An art installation with a shelf filled with various objects.

Christopher Paul Jordan, "The Prayer of Power," 2017; mixed-media installation; 20 x 60 x 55 ft

Christopher Paul Jordan

Washington
Visual
Artist in Residence, 2019
chrispauljordan.com

A portrait of a person against a speckled background.

Artist Statement

Using my background as a muralist and community organizer, I construct living portals and time-capsules for displaced peoples to reintegrate our stories across dimensions. I’m interested in Black congregational space and how infrastructure shapes what is knowable.
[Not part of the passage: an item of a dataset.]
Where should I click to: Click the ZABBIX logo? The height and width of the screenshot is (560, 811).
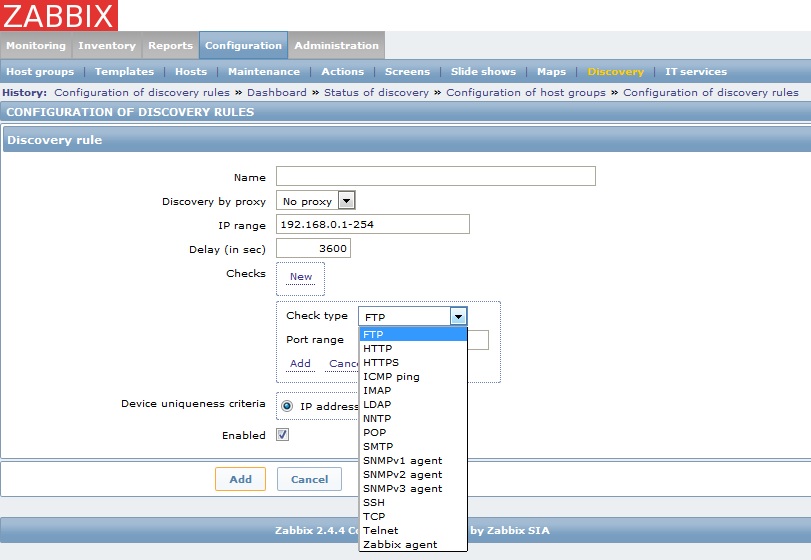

During the advanced stages of gentrification, Black churches precipitate as the final structural vestiges of African American communities to remain in the urban landscape. Within an “new” era of mass-displacement, what could it mean to radically reimagine our centers for gathering/ritual/dialogue in the urban context? My current installation series explores this question through an “imaginary” organization (Church of Black Liberation), which produces active spatial prototypes for Black interfaith sanctuaries. Utilizing collective economics strategies and syncretic ritual approaches toward intersectional community building and diasporic sovereignty, I’m interested in the convergence technologies of our spiritual inheritance and the many ways that we create space for one another.

While At Headlands

I’m currently engaged in a series of paintings telegraphing Black spiritual practice between the US and Caribbean. At Headlands I’m extending this work by contemplating the parallel forces of displacement at play between the Bay Area and the Puget Sound, taking inspiration from our own unique genealogies of spiritual and political marronage. Through dialogues with community organizers, artists, curators, architects, healers, and historians in the Bay Area, I’m seeking to better understand the ways our communities navigate forced migration, and what our tactics of continuance teach us about ourselves. Meanwhile through participatory action research, I’m building upon a semi-formal archive of public interventions that Black cultural workers have made in, from, about, and through the Black Church over the past century-and-a-half.